(Records from a data collection)
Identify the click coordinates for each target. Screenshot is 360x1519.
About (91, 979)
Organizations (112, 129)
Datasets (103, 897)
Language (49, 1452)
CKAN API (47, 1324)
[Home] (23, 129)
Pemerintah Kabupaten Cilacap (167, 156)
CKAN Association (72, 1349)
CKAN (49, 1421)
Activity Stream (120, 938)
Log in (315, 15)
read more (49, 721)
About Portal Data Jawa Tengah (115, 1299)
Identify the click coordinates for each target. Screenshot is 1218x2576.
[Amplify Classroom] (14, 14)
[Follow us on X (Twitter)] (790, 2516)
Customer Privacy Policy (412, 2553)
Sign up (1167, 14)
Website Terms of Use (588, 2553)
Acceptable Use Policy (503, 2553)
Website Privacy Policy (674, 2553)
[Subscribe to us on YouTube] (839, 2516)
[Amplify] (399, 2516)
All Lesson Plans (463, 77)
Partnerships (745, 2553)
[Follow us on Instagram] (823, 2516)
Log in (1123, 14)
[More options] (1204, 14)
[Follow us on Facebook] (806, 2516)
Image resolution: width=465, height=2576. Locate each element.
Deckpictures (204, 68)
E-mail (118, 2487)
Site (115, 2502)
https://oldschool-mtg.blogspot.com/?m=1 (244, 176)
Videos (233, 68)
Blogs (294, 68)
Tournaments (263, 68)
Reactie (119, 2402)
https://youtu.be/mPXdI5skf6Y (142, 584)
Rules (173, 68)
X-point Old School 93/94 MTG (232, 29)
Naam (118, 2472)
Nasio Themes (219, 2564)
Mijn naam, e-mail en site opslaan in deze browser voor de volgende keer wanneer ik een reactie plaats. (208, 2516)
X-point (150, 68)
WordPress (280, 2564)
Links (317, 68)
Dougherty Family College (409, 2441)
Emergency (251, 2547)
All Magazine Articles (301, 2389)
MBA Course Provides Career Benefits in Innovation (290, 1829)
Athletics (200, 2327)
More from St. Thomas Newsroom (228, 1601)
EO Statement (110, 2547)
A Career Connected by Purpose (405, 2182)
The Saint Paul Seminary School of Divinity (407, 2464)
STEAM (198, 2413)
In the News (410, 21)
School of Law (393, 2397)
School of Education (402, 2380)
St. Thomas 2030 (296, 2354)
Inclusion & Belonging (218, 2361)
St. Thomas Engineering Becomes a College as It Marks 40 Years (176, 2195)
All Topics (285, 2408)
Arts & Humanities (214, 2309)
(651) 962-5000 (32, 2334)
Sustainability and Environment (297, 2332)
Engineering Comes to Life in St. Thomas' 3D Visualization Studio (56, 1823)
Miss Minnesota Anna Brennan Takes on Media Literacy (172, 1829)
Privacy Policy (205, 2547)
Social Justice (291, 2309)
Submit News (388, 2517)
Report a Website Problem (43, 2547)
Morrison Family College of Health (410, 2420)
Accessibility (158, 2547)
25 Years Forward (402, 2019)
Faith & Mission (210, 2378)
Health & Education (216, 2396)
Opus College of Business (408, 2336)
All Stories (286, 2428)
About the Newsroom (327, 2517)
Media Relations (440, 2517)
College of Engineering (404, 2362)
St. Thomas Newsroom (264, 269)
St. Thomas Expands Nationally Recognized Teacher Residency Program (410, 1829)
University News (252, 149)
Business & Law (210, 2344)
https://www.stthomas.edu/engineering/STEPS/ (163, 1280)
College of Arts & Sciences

◆ Action item
The range runs from the line above containing "X-point (150, 68)" to the line containing "A Career Connected by Purpose (405, 2182)", inclusive. Restate those lines word for word and no others.

◆ Solution for this problem
X-point (150, 68)
WordPress (280, 2564)
Links (317, 68)
Dougherty Family College (409, 2441)
Emergency (251, 2547)
All Magazine Articles (301, 2389)
MBA Course Provides Career Benefits in Innovation (290, 1829)
Athletics (200, 2327)
More from St. Thomas Newsroom (228, 1601)
EO Statement (110, 2547)
A Career Connected by Purpose (405, 2182)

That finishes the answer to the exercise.